(SOURCE INFORMATION begins)

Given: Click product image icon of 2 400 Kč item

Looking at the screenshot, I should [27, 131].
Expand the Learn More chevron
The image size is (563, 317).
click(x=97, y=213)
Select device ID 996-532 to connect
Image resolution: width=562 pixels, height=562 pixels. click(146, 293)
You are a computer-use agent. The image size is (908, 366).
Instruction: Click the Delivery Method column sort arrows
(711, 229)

(SOURCE INFORMATION ends)
(SOURCE INFORMATION begins)

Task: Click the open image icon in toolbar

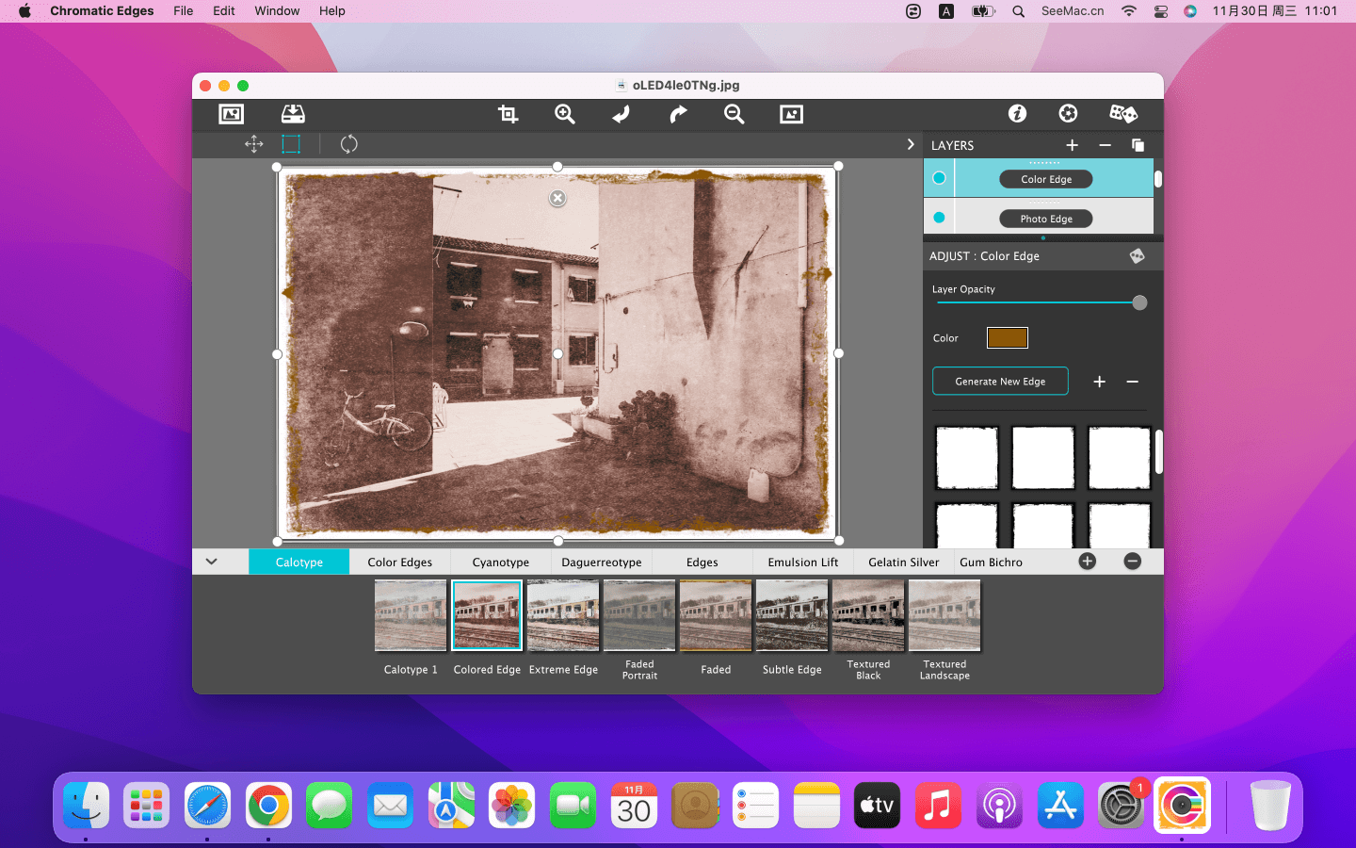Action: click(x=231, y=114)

(SOURCE INFORMATION ends)
(SOURCE INFORMATION begins)

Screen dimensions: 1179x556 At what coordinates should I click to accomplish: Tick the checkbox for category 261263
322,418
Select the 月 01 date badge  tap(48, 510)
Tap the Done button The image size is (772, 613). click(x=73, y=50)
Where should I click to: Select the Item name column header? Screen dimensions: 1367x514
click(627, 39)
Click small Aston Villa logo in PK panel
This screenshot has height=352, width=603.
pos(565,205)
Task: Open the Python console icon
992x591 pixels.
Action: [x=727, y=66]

(SOURCE INFORMATION ends)

**WHAT YOU ARE ASKED TO DO**
Your reply is to repeat, unchanged, the lines above running from the one with "Select the 月" up to and including the one with "Click small Aston Villa logo in PK panel".

**TASK OUTPUT**
Select the 月 01 date badge  tap(48, 510)
Tap the Done button The image size is (772, 613). click(x=73, y=50)
Where should I click to: Select the Item name column header? Screen dimensions: 1367x514
click(627, 39)
Click small Aston Villa logo in PK panel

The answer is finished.